Adrian Reid

Personal information
- Date of birth: 10 March 1985 (age 41)
- Place of birth: Kingston, Jamaica
- Height: 1.87 m (6 ft 2 in)
- Position: Defender

Senior career*
- Years: Team / Apps / (Gls)
- 2004–2005: Waterhouse F.C.
- 2005–2014: Portmore United / 88 / (2)
- 2009: → Lillestrøm (loan) / 0 / (0)
- 2011: → Vålerenga (loan) / 0 / (0)
- 2014–2017: San Juan Jabloteh

International career
- 2004–2005: Jamaica U20 / 6 / (0)
- 2006–2013: Jamaica / 34 / (0)

= Adrian Reid (Jamaican footballer) =

Jamaican footballer (born 1985)

Adrian Reid (born 10 March 1985) is a Jamaican former professional footballer who played as a defender.

==Club career==
Reid played for Waterhouse Kingston from 2004 to 2005, and then joined Portmore United. In 2008 and 2009 Reid had trials with Vålerenga, Aalesund and Lillestrøm in Norway. In August 2009 it was announced that Lillestrøm signed Reid on loan for the rest of the autumn. He returned to Portmore United in January 2010.

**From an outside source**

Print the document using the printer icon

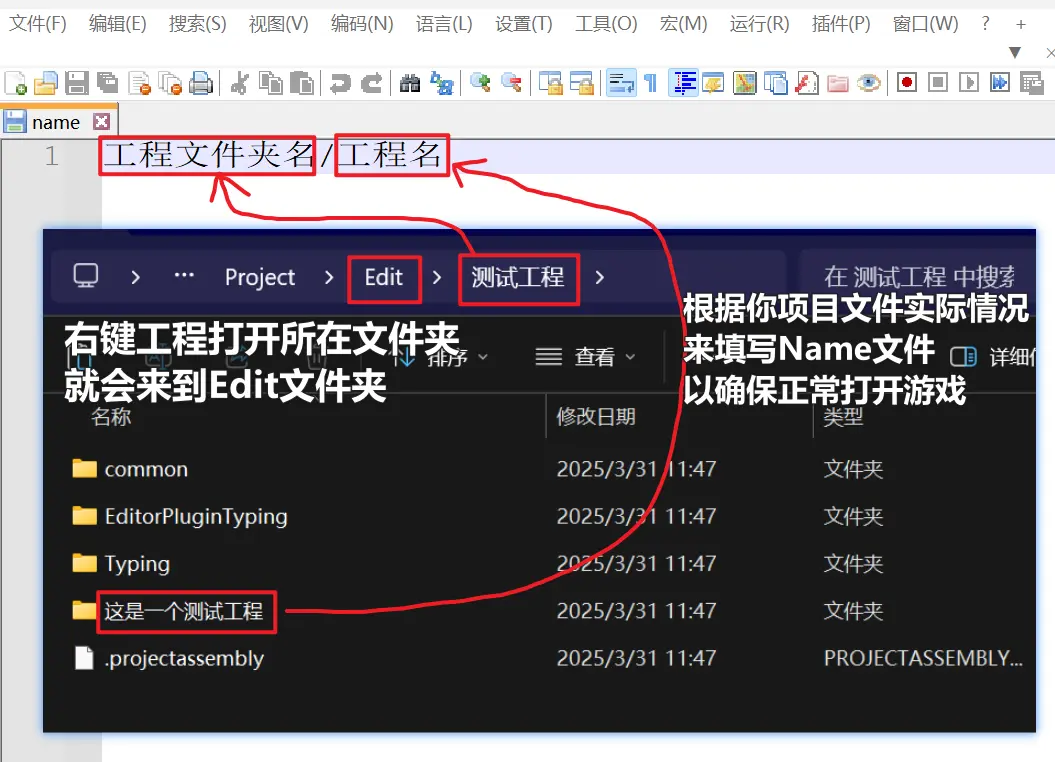tap(201, 83)
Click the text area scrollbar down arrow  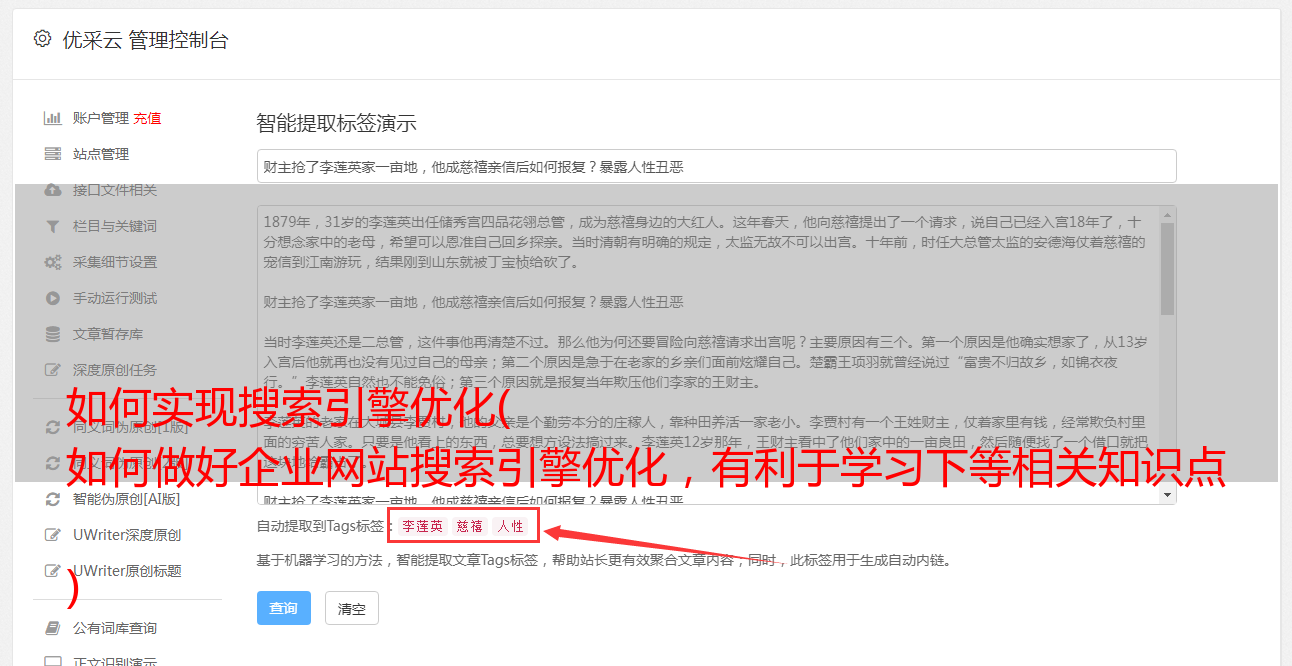(x=1167, y=495)
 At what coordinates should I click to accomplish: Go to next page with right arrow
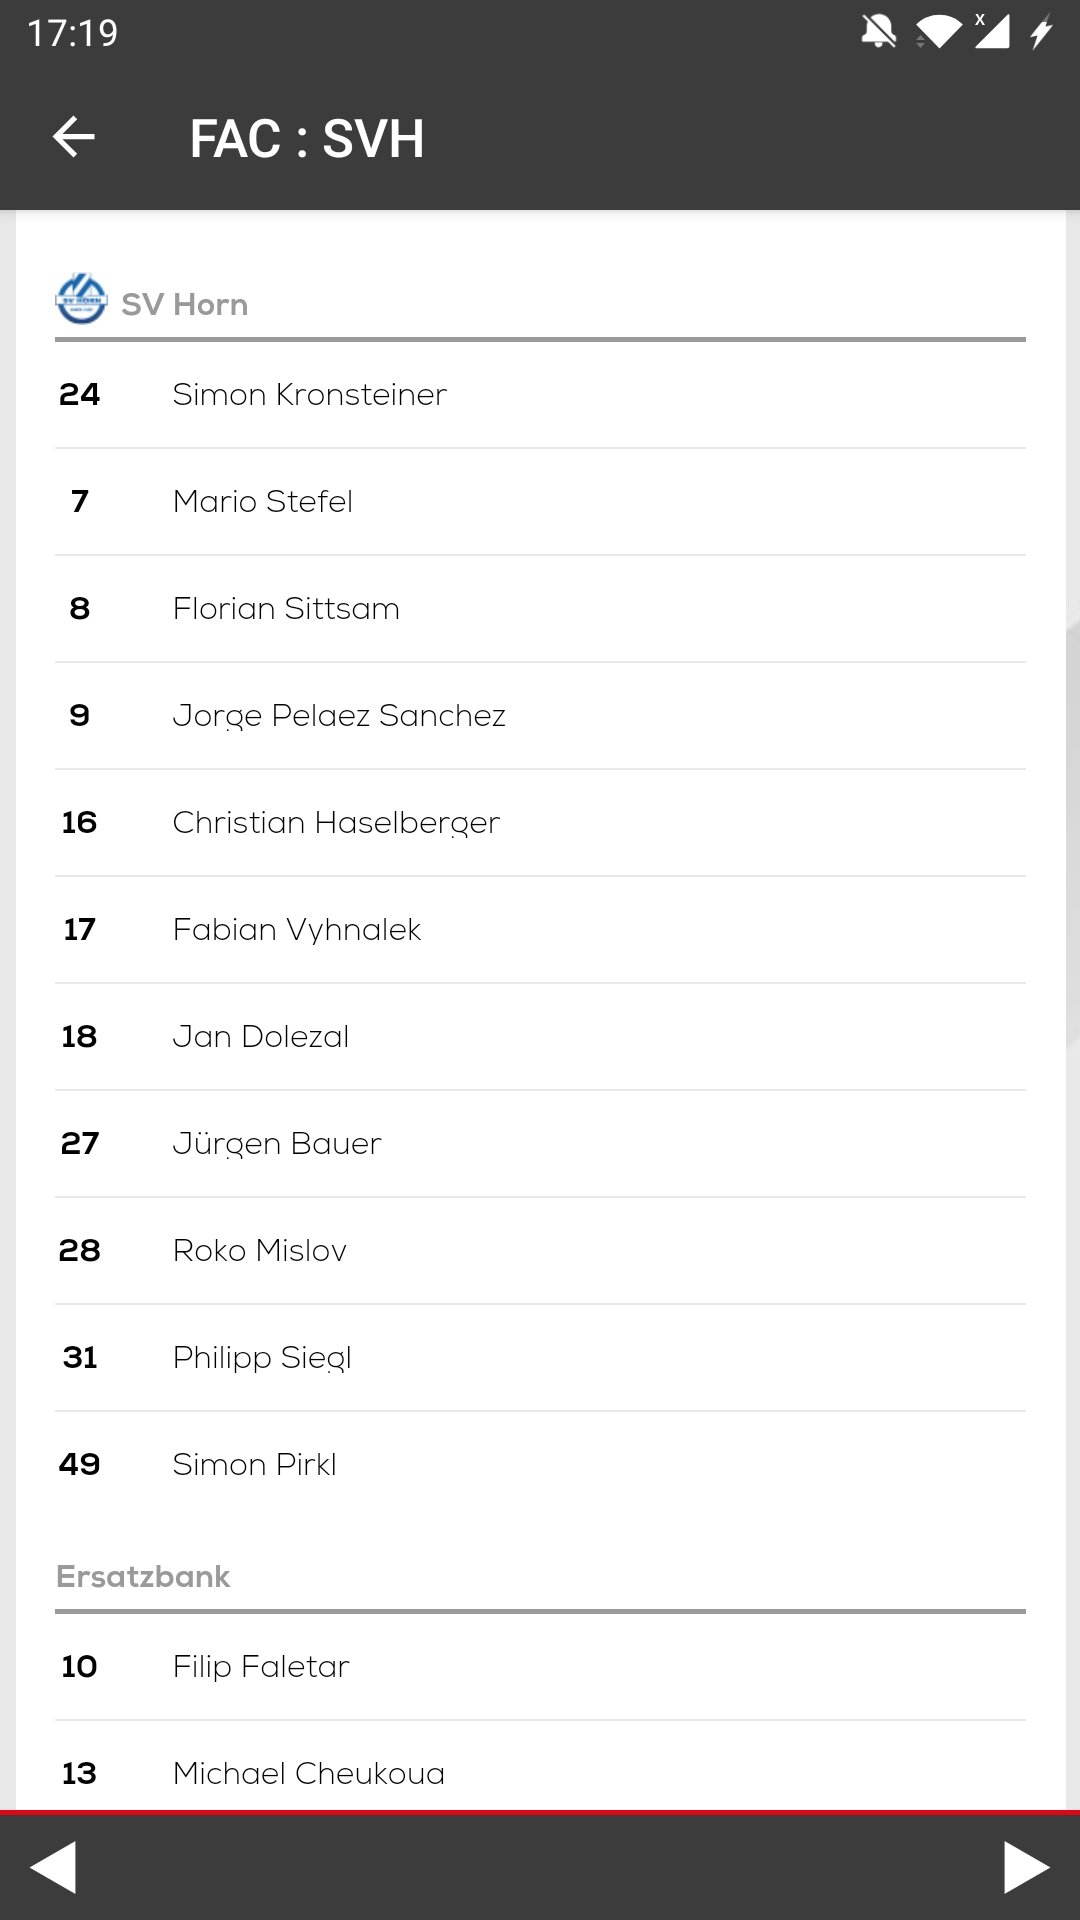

On 17 March 2011, he signed a loan agreement with Vålerenga, the club he played a training match with against Liverpool in 2008. He returned to Portmore United in summer 2011.

==International career==
Reid played for the Jamaican U20 national team from 2004 to 2005 and the U23 squad from 2005 to 2007. He made 34 appearances for the Jamaica senior national team.